→ **TASK STATEMENT**: Check every line of the entries below for "radio", and copy the lines that have it.

→ **DATA FOR PROCESSING**:
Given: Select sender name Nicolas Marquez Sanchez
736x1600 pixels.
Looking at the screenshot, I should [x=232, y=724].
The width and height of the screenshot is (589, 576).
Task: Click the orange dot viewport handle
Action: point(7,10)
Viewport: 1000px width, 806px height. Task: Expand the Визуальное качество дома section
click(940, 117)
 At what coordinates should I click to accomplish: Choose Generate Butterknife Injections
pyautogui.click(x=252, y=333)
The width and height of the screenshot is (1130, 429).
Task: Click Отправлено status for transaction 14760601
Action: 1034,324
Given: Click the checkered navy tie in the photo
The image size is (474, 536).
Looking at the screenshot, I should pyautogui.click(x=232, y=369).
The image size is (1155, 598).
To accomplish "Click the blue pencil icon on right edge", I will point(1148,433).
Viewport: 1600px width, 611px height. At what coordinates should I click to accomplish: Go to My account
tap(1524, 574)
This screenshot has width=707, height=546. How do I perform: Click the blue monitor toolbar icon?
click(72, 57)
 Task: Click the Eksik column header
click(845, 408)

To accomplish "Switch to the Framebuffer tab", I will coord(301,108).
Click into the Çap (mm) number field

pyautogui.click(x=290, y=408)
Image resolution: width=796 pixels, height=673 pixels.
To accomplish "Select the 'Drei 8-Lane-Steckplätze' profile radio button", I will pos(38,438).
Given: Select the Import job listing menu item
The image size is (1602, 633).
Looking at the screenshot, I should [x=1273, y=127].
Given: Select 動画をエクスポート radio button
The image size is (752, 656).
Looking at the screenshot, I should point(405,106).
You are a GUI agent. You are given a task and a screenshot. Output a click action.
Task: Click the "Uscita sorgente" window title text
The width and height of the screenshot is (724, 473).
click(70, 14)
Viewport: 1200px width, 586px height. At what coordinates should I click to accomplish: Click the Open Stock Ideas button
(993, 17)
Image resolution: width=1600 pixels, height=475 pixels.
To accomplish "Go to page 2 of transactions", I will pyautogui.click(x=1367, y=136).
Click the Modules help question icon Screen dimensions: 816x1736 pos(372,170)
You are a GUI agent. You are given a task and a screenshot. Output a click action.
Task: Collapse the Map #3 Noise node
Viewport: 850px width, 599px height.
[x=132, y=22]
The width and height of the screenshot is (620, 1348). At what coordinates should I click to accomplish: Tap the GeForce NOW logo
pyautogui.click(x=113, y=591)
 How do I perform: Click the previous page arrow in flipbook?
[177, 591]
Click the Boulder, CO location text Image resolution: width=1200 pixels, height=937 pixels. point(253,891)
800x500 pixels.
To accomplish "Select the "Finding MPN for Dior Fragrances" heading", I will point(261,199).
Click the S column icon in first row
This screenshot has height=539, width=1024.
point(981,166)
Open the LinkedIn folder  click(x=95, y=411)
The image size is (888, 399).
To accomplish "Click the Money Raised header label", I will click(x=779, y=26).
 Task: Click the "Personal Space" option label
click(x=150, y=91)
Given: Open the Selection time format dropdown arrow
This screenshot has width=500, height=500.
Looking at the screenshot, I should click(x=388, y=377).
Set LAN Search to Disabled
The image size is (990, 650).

→ **WORKED SOLUTION**:
To accomplish "Select the 'Drei 8-Lane-Steckplätze' profile radio button", I will pos(38,438).
Given: Select 動画をエクスポート radio button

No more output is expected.